In a career spanning over 36 years, Mr. Ramos has achieved over $5 billion in monetary recoveries for his clients, obtained injunctive relief in numerous matters, and successfully defended hundreds of clients in defeating claims asserted, on an individual or class basis in court and regulatory proceedings and arbitrations, in IP, antitrust, securities, products liability, environmental, executive compensation, employee benefits, contract, warranty, insurance, corporate control, merger, hostile takeover, real estate, landlord-tenant, oil and gas, auction, tax, and theatrical and art law disputes.
With extensive experience in matters concerning technology standards and patent pools, he serves as counsel to the DVD6C and BD4C patent licensing organizations, which license DVD and Blu-ray patents worldwide, and spearheads DVD6C license enforcement through litigation and international arbitration proceedings. Mr. Ramos advises clients on antitrust and competition law issues, with particular focus on the technology, media and entertainment industries, and has represented clients in litigation and before regulatory and enforcement authorities in the United States and Europe with respect to such matters.

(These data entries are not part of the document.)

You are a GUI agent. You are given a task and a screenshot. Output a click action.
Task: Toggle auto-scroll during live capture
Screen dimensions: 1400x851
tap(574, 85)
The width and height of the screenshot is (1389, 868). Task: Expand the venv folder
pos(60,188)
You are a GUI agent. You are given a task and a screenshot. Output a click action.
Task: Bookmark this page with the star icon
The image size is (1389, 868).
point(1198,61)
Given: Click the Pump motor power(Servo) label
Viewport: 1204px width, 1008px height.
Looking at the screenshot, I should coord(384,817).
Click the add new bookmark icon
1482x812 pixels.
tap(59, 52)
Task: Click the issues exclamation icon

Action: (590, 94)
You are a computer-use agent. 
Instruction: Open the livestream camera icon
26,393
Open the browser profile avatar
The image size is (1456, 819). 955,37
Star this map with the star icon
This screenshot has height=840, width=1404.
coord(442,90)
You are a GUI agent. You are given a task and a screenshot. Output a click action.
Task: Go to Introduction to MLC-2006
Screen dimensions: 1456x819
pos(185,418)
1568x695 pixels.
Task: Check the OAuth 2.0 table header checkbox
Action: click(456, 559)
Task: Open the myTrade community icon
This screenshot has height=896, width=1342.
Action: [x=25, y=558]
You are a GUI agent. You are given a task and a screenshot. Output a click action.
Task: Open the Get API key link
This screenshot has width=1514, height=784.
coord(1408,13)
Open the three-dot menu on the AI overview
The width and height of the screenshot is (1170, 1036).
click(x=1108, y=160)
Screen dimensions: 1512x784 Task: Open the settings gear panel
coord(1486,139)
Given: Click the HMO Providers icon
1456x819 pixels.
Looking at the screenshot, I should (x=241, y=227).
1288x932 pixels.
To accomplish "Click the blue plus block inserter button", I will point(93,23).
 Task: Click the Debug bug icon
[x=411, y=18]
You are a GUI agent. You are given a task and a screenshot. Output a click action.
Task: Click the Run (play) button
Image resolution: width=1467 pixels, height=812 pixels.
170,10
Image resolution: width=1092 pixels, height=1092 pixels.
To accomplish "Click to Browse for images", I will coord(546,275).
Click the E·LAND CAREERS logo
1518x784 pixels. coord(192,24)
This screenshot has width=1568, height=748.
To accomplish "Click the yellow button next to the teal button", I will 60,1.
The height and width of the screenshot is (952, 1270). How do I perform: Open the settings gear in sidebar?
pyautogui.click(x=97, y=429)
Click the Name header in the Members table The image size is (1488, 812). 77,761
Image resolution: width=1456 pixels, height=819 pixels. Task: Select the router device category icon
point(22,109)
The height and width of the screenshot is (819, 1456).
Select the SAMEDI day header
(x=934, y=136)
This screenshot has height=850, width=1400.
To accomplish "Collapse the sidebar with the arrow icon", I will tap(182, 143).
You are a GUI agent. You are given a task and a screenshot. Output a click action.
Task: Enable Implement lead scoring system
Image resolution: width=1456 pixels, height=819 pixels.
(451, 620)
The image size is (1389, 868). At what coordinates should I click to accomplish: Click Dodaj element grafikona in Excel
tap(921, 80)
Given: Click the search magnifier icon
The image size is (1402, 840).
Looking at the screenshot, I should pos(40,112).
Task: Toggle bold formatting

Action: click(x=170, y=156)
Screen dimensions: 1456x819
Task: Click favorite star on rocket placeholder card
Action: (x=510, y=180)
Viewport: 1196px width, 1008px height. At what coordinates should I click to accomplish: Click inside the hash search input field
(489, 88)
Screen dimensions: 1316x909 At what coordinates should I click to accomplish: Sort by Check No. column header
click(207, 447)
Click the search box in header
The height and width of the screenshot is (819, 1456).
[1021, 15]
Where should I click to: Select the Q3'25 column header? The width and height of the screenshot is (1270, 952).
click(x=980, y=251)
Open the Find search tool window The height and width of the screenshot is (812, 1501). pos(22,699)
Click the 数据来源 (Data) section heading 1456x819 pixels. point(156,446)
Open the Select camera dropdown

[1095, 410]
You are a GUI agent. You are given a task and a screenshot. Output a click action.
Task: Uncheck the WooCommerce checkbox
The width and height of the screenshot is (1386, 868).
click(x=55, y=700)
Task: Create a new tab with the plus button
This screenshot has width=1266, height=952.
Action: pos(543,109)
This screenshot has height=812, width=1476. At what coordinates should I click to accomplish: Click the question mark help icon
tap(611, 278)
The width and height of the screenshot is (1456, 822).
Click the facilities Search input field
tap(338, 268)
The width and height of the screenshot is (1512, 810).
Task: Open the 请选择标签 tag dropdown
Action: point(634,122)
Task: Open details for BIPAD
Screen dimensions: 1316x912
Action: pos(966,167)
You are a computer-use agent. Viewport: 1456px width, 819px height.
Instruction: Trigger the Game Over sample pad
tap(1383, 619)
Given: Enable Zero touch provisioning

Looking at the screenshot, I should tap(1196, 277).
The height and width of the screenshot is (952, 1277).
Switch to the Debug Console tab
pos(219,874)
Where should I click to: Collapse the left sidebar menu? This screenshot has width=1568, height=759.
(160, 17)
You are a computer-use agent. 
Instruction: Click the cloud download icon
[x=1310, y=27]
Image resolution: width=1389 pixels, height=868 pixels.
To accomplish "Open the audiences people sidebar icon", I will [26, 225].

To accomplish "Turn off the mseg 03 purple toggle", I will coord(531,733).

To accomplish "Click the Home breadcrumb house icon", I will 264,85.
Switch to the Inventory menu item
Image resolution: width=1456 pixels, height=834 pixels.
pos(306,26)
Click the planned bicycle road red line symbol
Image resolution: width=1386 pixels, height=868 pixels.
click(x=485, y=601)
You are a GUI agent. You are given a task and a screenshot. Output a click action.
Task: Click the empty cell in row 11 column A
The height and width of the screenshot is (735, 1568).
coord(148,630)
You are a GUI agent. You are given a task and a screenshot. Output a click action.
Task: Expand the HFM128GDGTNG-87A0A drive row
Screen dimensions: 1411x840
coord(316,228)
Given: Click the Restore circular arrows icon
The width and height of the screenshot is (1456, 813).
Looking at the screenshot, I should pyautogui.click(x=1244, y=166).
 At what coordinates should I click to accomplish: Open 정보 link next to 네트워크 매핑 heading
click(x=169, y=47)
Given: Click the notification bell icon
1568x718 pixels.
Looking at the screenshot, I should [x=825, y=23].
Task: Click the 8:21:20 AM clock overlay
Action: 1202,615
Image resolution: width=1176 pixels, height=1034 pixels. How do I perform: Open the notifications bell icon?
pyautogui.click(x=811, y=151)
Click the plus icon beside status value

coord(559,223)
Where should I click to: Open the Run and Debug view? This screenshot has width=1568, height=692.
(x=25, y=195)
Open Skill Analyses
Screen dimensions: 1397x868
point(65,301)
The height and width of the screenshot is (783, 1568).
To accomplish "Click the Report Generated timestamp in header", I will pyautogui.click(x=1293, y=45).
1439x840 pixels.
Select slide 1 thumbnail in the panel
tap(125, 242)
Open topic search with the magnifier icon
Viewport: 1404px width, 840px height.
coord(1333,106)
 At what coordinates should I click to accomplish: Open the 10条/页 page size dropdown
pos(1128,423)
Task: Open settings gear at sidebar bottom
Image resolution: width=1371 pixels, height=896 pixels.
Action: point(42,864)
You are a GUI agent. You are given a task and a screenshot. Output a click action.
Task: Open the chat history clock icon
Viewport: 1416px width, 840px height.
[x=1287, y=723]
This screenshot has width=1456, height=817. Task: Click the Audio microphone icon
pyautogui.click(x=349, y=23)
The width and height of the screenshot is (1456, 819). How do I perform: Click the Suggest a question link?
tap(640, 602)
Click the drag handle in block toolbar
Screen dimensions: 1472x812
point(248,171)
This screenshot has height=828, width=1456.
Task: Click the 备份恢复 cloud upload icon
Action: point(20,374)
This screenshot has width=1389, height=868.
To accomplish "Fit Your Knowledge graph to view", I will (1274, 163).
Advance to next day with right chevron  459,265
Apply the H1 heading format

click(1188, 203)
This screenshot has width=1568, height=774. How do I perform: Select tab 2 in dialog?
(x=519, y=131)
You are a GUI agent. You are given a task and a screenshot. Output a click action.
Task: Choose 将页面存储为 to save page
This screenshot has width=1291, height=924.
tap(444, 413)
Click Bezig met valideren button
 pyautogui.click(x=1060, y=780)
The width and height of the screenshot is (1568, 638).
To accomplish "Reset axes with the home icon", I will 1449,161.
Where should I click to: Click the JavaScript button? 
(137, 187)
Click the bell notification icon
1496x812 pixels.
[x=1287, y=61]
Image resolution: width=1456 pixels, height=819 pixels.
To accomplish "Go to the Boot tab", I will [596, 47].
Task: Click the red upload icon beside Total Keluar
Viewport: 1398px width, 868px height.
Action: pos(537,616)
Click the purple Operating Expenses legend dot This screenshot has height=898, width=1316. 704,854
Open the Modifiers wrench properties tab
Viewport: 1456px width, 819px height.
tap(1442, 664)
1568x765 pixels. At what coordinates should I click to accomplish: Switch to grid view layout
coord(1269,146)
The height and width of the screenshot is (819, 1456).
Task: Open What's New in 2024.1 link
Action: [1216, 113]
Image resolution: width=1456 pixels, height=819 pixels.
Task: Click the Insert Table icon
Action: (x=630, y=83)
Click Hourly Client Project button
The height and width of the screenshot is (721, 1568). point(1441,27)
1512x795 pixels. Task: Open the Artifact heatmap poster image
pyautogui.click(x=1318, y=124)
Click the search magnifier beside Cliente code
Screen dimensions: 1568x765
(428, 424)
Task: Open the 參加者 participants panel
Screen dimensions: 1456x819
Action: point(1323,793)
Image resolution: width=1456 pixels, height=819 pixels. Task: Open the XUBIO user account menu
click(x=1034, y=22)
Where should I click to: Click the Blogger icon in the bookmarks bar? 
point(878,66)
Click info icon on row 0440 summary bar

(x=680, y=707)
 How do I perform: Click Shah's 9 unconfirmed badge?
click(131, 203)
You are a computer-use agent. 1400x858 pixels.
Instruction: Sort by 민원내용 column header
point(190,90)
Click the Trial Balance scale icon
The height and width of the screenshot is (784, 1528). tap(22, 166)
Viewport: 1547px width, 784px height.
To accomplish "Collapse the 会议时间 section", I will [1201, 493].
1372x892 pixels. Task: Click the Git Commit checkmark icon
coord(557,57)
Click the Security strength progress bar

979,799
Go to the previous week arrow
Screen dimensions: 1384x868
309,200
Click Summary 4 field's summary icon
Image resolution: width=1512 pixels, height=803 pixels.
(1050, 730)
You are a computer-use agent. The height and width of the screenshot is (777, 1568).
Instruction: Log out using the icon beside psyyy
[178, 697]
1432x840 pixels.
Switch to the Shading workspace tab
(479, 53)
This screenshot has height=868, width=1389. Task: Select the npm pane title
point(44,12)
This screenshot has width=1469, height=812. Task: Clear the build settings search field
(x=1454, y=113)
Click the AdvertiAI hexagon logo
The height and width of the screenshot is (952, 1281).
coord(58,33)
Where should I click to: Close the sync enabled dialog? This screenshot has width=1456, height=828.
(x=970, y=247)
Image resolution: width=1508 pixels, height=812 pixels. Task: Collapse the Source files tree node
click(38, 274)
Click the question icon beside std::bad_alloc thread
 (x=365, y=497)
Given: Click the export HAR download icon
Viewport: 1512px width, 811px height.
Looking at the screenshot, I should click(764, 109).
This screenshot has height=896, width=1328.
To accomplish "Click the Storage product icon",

Mr. Ramos has handled and won many of the leading cases in the past 15 years involving claims of secondary liability (contributory, vicarious, inducement, aiding and abetting and conspiracy) asserted against Internet companies for alleged copyright, trademark and patent infringement by third parties using their websites, storage services or technologies, in the U.S. Supreme Court, Second, Seventh and Ninth Circuits and district courts nationwide. These cases have produced landmark decisions that have defined the boundaries of intellectual property rights in the online era, including the Grokster decision in the Supreme Court, the Napster decisions in the Ninth Circuit, and the Aimster decision in the Seventh Circuit.